═════ Excerpted data ═════
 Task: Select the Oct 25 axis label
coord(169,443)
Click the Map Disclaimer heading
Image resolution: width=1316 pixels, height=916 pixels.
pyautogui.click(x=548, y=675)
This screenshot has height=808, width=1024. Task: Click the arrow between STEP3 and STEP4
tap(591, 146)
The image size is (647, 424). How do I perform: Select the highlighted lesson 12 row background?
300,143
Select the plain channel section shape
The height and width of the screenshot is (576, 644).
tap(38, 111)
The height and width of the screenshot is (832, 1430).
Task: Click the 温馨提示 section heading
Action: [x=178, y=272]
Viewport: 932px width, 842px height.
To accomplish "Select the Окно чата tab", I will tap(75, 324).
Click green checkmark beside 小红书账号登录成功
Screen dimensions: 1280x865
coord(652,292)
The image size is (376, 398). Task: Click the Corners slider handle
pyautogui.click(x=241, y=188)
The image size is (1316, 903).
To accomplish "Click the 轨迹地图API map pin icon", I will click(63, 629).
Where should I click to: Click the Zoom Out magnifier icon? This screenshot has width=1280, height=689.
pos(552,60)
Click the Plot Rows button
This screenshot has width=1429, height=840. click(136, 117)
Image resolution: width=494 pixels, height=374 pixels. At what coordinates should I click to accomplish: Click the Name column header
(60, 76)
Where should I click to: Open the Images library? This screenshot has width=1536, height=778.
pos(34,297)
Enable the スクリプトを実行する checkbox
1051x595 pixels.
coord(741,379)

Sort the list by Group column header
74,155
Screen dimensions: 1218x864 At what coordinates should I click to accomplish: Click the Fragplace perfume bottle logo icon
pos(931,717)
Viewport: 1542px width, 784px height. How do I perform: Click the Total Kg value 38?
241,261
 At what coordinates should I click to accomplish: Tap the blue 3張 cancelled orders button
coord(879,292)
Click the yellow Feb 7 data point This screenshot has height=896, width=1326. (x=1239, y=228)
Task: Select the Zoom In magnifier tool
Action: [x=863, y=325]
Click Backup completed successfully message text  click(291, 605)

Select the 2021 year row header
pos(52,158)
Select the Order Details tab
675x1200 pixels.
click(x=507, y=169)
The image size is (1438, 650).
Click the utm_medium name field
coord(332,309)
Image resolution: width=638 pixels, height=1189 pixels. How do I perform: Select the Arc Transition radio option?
═════
▶ [Challenge] Reproduce all of the data above verbatim, from the first line to the last, without altering any character.

▶ [Response to the task]
 Task: Select the Oct 25 axis label
coord(169,443)
Click the Map Disclaimer heading
Image resolution: width=1316 pixels, height=916 pixels.
pyautogui.click(x=548, y=675)
This screenshot has height=808, width=1024. Task: Click the arrow between STEP3 and STEP4
tap(591, 146)
The image size is (647, 424). How do I perform: Select the highlighted lesson 12 row background?
300,143
Select the plain channel section shape
The height and width of the screenshot is (576, 644).
tap(38, 111)
The height and width of the screenshot is (832, 1430).
Task: Click the 温馨提示 section heading
Action: [x=178, y=272]
Viewport: 932px width, 842px height.
To accomplish "Select the Окно чата tab", I will tap(75, 324).
Click green checkmark beside 小红书账号登录成功
Screen dimensions: 1280x865
coord(652,292)
The image size is (376, 398). Task: Click the Corners slider handle
pyautogui.click(x=241, y=188)
The image size is (1316, 903).
To accomplish "Click the 轨迹地图API map pin icon", I will click(63, 629).
Where should I click to: Click the Zoom Out magnifier icon? This screenshot has width=1280, height=689.
pos(552,60)
Click the Plot Rows button
This screenshot has width=1429, height=840. click(136, 117)
Image resolution: width=494 pixels, height=374 pixels. At what coordinates should I click to accomplish: Click the Name column header
(60, 76)
Where should I click to: Open the Images library? This screenshot has width=1536, height=778.
pos(34,297)
Enable the スクリプトを実行する checkbox
1051x595 pixels.
coord(741,379)

Sort the list by Group column header
74,155
Screen dimensions: 1218x864 At what coordinates should I click to accomplish: Click the Fragplace perfume bottle logo icon
pos(931,717)
Viewport: 1542px width, 784px height. How do I perform: Click the Total Kg value 38?
241,261
 At what coordinates should I click to accomplish: Tap the blue 3張 cancelled orders button
coord(879,292)
Click the yellow Feb 7 data point This screenshot has height=896, width=1326. (x=1239, y=228)
Task: Select the Zoom In magnifier tool
Action: [x=863, y=325]
Click Backup completed successfully message text  click(291, 605)

Select the 2021 year row header
pos(52,158)
Select the Order Details tab
675x1200 pixels.
click(x=507, y=169)
The image size is (1438, 650).
Click the utm_medium name field
coord(332,309)
Image resolution: width=638 pixels, height=1189 pixels. How do I perform: Select the Arc Transition radio option?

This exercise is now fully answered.